Luthans (2014) refers to these four criteria-meeting positive psychological resources which comprise psychological capital as the "HERO Within".

==Relationship with different organizational outcomes==

PsyCap has positive correlation with desired employee attitudes, behaviors and performance.

A meta-analysis of 51 independent samples found strong, significant, positive relationship between PsyCap and desirable attitudes (e.g., satisfaction, commitment, and well-being), behaviors (e.g., citizenship) and performance (self, supervisor rated, and objective) and a negative relationship with undesirable attitudes (e.g., cynicism, stress, anxiety, and turnover intentions) and behaviors (e.g., deviance).

PsyCap mediates between supportive climate and employee performance - Psycap

PsyCap and positive supportive climate are necessary for human resources in order to achieve stable organizational growth. Supportive climate is defined as the total support that an employee receives from their coworkers, other departments and their supervisors which helps them with their job demands.

High PsyCap Employees supports effective organizational change

Organizational change is defined as a lack of fit with the environment which intensifies as a result of a gap between the organizational goals and its present outcomes. The employees have the responsibility to adjust and behave according to the new strategy dictated by the management, mostly with fewer resources. During change, different aspects of employees’ PsyCap is put to the test – they have to learn new ways of behavior and be confident to do so, recover from the crisis, be motivated to cope efficiently and to believe in a better future. PsyCap and positive emotions are examples of how personal factors facilitate organizational change. Positive change is defined as every change that the organization undergoes for its own benefit and has more positive psychological and behavioral consequences than negative ones. The role of positive emotions is that they help workers cope with the organizational change by broadening their point of view, encourage open decision making and giving them essential vitality for their coping.
This interaction means that PsyCap, through positive emotions, influences the worker's attitudes and behavior, which in turn, influences the organizational change.

PsyCap can be developed

Both experimental and longitudinal research indicates the state-like nature of PsyCap and that it can be developed and cause performance to improve.

PsyCap can be extended beyond work into other life domains such as relationships and health

Recent research has found that measures of "Relationship PsyCap" and "Health PsyCap" are related to both individual's respective satisfaction appraisals and desired objective outcomes such as time spent with family and friend in the cases of relationships and cholesterol and BMI in the case of health. When combined with work satisfaction, these three are related to overall well-being.

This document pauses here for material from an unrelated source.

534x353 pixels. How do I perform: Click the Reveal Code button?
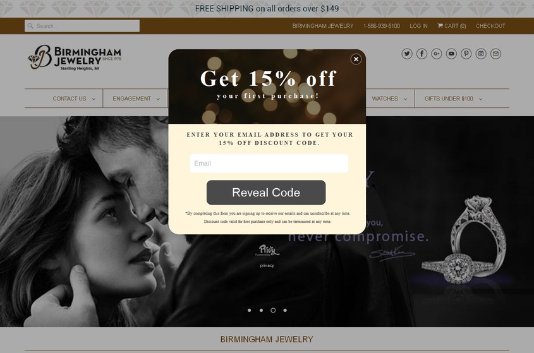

Recent research suggests that psychological capital is not only a key resource which enables job seekers to cope with their stress. Study results from Germany indicate that job counselors' psychological capital impacts job seekers' psychological capital, which in turn lowers their stress. This suggests that psychological capital as a key resource can be transferred across organizational limitations. The practical implication is that counselors serve as enablers transferring key resources to job seekers.

After almost a decade of theory building and research, PsyCap is being applied in positive leadership and human resource development and performance management programs in all types of organizations - businesses, health, education, military and athletics.